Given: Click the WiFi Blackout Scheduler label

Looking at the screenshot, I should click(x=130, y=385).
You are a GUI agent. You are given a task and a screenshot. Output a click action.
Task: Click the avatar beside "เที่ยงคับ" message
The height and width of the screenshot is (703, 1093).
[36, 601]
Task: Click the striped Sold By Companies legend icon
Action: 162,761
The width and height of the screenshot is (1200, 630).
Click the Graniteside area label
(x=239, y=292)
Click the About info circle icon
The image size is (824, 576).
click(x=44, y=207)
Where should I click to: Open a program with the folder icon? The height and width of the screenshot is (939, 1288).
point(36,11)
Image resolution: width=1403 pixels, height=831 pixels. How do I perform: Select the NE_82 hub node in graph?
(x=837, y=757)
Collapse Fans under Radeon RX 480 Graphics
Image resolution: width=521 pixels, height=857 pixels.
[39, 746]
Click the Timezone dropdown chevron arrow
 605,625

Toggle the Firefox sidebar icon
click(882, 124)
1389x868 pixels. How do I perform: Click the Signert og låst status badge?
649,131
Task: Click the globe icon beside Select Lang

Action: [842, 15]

=-=-=-=-=

• [WHAT IS NEEDED] Give back every line of the data above exactly as written.

• [ANSWER BOX]
Given: Click the WiFi Blackout Scheduler label

Looking at the screenshot, I should click(x=130, y=385).
You are a GUI agent. You are given a task and a screenshot. Output a click action.
Task: Click the avatar beside "เที่ยงคับ" message
The height and width of the screenshot is (703, 1093).
[36, 601]
Task: Click the striped Sold By Companies legend icon
Action: 162,761
The width and height of the screenshot is (1200, 630).
Click the Graniteside area label
(x=239, y=292)
Click the About info circle icon
The image size is (824, 576).
click(x=44, y=207)
Where should I click to: Open a program with the folder icon? The height and width of the screenshot is (939, 1288).
point(36,11)
Image resolution: width=1403 pixels, height=831 pixels. How do I perform: Select the NE_82 hub node in graph?
(x=837, y=757)
Collapse Fans under Radeon RX 480 Graphics
Image resolution: width=521 pixels, height=857 pixels.
[39, 746]
Click the Timezone dropdown chevron arrow
 605,625

Toggle the Firefox sidebar icon
click(882, 124)
1389x868 pixels. How do I perform: Click the Signert og låst status badge?
649,131
Task: Click the globe icon beside Select Lang

Action: [842, 15]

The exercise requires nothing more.